Repeat exactly, and only, the lines from the line bearing "Click the camera image search icon" through the end of the material. Do not copy the pictures.

MATERIAL PROVIDED:
>>

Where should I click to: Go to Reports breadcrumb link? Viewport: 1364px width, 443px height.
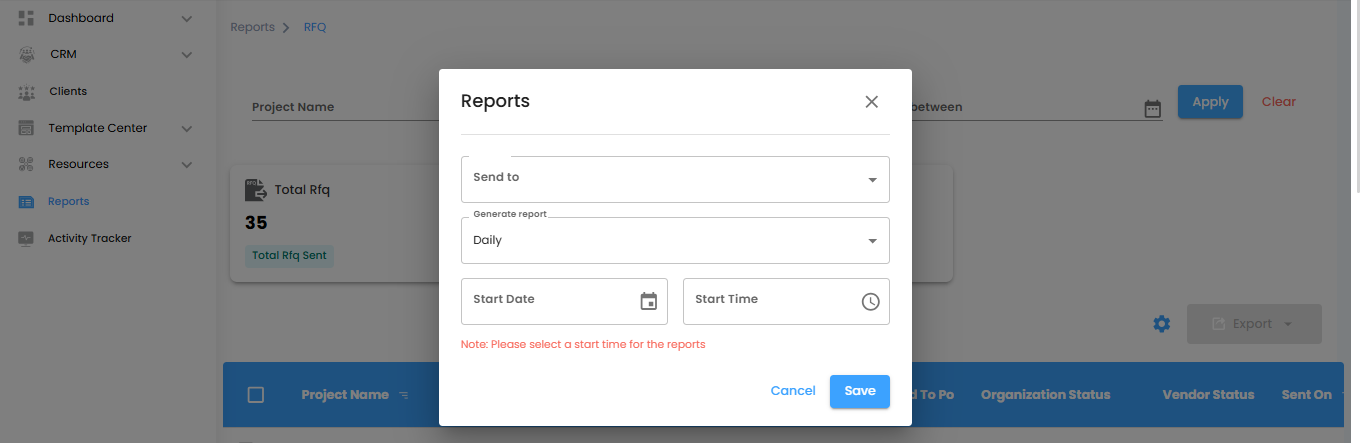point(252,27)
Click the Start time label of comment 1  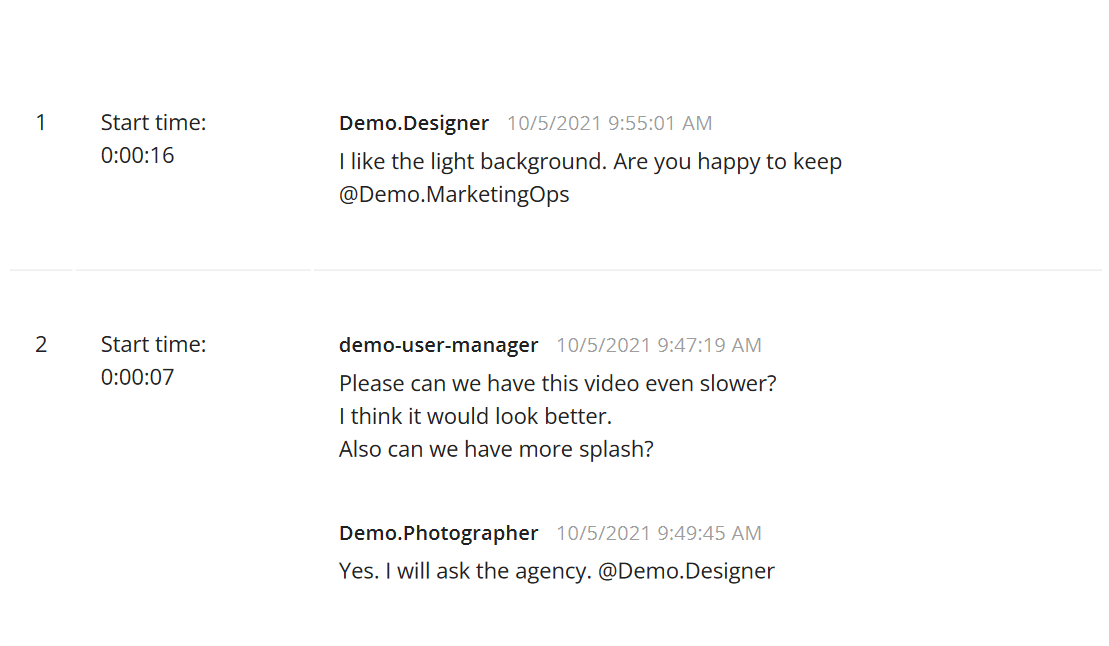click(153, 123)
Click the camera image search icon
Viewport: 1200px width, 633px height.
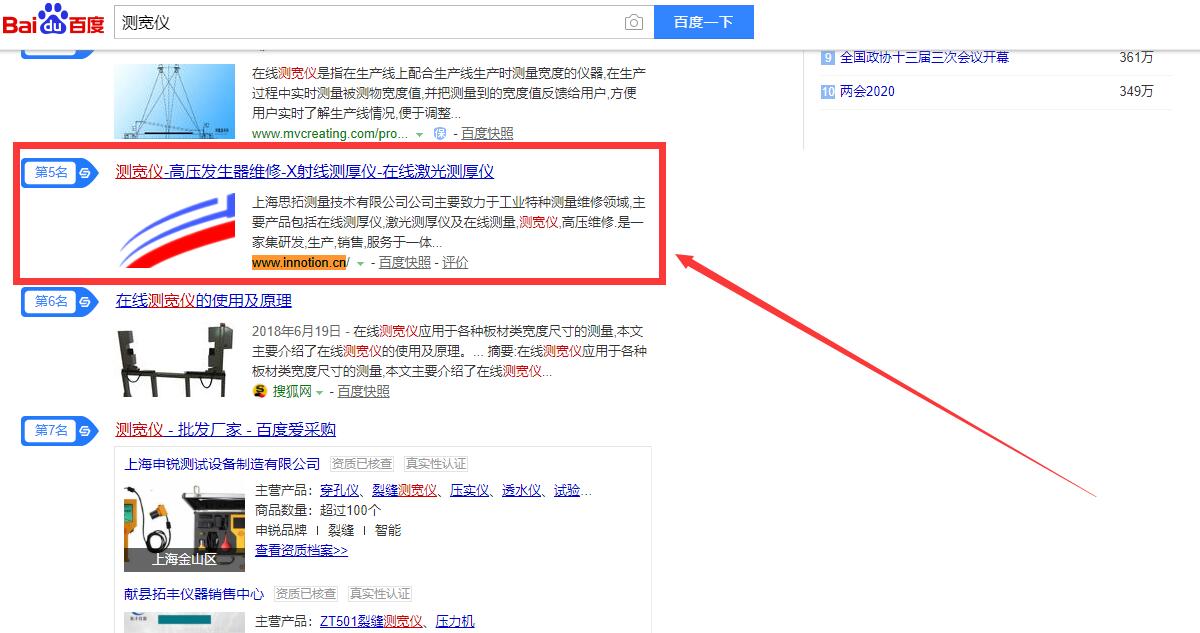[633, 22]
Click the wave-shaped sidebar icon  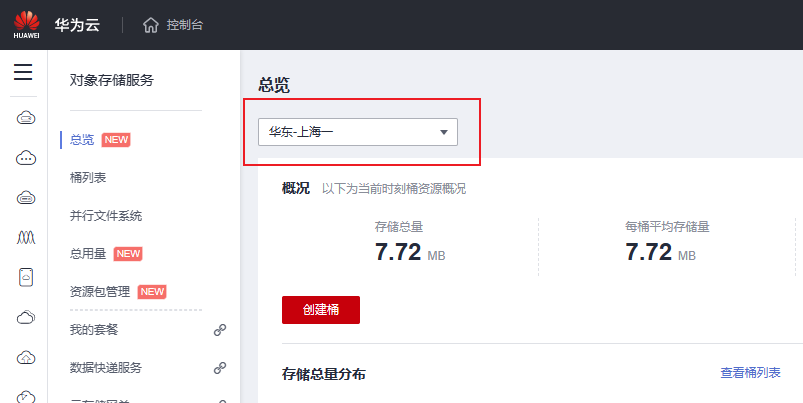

<<

TASK RESULT:
Click the camera image search icon
Viewport: 1200px width, 633px height.
[633, 22]
Click the wave-shaped sidebar icon  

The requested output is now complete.